Scott,
Hopefully, we are helping. I am a little confused by your last post, but I will try to add some things. First, Universal Restore would not be a good option for cloning a drive. You have to use it with Acronis TI Workstation Echo, so you would have to buy that. It is really designed for a different purpose.
Certainly, Acronis' Imaging Backup software could be used. But, Acronis has one program which is specifically designed for transferring data as a bootable image.
http://tinyurl.com/Acronis-Migrate-EasyIt is rather likely that your new machine will have a motherboard that supports SATA drives along with IDE drives.
You lost me on your licensing. To transfer your license from your retired machine would mean being able to activate it. As Geoff says you won't be able to activate even though it is only being used for the new computer and not the old. Microsoft may allow it. You would have to call. But, you only change so many hardware devices (there are charts for this), before the OS will not recognize the other computer. You would be able to run Vista Business and downgrade to XP if you want. You can't run them both at the same time either on two computers or one. The main place you lost me was on the "I already have one of these left over from the new machine I bought back in Nov." Sure, you could install XP onto the new machine, use the CD key and then activate using Vista's key. But, then you would have no OS on your Nov. machine. Boy, this was much easier when you just had one license and one machine.

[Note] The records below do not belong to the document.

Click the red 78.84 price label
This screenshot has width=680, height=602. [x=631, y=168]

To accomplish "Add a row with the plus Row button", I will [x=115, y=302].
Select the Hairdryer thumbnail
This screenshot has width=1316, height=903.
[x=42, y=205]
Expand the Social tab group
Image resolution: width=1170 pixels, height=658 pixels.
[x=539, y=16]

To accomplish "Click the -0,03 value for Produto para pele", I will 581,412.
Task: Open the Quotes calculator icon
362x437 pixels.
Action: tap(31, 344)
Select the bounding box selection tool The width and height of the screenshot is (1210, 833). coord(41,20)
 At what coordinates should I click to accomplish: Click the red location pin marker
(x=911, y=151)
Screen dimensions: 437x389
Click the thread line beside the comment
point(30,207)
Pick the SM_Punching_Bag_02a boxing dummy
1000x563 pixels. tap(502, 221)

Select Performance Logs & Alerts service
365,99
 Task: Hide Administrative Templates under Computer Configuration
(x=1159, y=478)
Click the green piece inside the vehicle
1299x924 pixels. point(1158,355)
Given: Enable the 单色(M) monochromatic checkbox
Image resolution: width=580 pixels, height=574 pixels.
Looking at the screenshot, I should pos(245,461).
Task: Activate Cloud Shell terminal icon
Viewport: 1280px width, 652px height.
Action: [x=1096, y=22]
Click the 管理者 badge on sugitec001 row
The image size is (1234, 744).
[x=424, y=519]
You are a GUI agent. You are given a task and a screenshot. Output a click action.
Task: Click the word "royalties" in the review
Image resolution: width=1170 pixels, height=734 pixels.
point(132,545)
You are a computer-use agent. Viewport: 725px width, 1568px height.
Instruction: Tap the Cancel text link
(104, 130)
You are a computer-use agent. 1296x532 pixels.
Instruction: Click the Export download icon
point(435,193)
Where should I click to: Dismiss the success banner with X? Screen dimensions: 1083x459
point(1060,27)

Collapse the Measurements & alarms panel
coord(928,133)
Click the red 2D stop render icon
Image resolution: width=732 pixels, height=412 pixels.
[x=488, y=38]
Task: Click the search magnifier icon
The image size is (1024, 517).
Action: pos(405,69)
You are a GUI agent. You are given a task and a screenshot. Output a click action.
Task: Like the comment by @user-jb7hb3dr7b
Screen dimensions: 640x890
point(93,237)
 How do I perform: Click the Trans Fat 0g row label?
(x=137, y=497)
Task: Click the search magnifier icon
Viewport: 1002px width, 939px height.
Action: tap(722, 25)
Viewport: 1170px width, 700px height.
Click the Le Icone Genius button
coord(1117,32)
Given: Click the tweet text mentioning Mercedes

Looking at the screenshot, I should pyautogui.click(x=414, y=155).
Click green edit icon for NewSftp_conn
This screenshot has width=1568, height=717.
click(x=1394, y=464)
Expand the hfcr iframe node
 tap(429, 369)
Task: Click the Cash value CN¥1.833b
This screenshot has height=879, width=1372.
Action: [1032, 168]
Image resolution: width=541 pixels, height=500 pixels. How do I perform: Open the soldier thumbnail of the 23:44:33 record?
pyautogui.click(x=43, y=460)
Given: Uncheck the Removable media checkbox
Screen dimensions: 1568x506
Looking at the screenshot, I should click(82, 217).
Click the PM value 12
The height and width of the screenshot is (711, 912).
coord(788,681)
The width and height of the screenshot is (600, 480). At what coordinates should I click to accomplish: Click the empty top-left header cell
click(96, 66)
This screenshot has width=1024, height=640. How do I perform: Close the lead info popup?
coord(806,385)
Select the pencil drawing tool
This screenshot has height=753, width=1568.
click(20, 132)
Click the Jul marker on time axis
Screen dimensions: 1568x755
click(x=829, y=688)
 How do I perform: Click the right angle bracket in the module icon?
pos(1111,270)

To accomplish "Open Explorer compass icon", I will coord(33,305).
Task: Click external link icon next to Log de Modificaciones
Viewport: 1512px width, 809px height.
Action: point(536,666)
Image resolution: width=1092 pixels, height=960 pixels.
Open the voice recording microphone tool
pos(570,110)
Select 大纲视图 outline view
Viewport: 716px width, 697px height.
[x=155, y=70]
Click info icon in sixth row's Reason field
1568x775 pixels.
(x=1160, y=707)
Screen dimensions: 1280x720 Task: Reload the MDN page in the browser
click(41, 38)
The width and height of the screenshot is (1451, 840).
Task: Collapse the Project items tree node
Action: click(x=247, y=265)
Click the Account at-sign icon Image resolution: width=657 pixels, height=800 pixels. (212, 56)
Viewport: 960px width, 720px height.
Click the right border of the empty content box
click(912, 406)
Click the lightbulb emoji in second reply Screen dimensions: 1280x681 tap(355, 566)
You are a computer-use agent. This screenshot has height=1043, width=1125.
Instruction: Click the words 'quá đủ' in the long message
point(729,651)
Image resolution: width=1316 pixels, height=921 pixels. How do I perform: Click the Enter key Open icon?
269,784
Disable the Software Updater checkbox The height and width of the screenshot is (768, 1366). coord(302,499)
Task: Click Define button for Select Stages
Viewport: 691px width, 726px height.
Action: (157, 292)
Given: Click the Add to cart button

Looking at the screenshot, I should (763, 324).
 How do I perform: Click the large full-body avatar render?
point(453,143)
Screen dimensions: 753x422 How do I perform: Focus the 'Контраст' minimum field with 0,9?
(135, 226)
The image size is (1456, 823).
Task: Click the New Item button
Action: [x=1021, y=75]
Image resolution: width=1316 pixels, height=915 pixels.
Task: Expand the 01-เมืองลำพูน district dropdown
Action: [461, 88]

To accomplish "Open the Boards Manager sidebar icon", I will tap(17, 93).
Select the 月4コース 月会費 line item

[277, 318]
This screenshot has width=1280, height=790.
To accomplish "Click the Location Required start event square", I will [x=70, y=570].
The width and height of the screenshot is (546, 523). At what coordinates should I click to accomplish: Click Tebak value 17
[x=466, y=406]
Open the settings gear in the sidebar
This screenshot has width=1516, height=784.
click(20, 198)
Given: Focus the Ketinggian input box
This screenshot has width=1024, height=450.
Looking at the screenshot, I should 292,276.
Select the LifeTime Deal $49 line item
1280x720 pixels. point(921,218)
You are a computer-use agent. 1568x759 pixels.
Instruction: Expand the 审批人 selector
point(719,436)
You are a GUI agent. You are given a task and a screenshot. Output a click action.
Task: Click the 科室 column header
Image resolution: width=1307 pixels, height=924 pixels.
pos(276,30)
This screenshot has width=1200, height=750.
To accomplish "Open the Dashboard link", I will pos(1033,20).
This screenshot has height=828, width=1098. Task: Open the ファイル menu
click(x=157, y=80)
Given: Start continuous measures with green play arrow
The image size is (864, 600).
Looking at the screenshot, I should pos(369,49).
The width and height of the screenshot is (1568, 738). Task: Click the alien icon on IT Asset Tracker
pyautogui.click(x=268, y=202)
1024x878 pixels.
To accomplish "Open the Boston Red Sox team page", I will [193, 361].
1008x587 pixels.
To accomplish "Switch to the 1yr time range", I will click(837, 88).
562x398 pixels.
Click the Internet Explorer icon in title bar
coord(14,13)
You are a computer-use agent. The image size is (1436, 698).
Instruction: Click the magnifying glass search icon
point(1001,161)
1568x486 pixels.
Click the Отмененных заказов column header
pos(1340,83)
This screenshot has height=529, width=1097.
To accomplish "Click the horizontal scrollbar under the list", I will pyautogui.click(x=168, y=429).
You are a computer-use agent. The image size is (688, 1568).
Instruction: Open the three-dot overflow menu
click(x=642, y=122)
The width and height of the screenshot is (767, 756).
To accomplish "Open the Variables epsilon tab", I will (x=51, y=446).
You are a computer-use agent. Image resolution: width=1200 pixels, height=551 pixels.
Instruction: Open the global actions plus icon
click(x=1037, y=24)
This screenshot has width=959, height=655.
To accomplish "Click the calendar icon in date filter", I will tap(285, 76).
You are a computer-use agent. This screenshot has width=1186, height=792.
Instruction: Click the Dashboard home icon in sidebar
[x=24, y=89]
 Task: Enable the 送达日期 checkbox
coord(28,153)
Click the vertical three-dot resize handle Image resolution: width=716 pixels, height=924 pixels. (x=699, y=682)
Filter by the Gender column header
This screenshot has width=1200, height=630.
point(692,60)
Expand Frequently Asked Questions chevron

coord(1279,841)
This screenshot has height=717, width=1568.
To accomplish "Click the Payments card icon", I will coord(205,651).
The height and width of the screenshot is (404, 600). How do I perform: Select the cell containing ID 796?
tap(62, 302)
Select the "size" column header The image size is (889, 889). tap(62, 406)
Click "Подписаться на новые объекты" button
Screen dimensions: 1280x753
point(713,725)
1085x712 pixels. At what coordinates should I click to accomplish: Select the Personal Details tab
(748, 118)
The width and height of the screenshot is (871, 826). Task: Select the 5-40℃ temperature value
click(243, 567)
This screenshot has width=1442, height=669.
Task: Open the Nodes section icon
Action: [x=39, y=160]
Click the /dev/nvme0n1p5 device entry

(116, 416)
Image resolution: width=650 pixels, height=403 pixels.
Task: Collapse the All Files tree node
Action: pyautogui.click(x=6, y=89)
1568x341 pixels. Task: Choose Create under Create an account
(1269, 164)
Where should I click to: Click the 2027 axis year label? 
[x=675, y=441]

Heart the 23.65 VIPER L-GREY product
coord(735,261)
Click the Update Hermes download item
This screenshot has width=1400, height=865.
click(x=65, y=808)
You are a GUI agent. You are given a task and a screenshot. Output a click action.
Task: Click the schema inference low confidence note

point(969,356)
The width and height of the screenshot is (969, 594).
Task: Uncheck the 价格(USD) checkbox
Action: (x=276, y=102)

When you say your desktop CPU has some business programs and data on it, are you referring to the machine itself, e.g. the hard drive?
I am not sure that cloning your hard drive and transferring it is going to be the way to go. When I think of cloning and transferring it is more like when I upgraded my Seagate 7200RPM SATA drive to a WD Velociraptor 10,000RPM drive. (sweet drive!) So, here I am with a relatively new computer with two SATA drives, and I am cloning the Seagate OS/applications/data directly to the WD. So, after transferring in less than an hour and reformatting the Seagate, I am left with a much better hard drive with no activation or driver issues and even extra space with a second drive which is better for backups.
In your case, you are looking at transferring data from an older drive that is compatible with the hardware and drivers, etc of the other PC and swapping it over to the new drive in the new computer.
Personally, I agree with Geoff. If I am understanding correctly, your new computer will come with an OEM Vista Business. You could stay with that and just transfer your data. Yes, you would have to install your applications again, but you would have a clean machine.
Or, you could grab any XP Pro CD (if the retailer didn't include one) and install clean. It's not going to take that long to transfer your data whether it's 5GB or 15GB. Just copy it and go have a beer and come back.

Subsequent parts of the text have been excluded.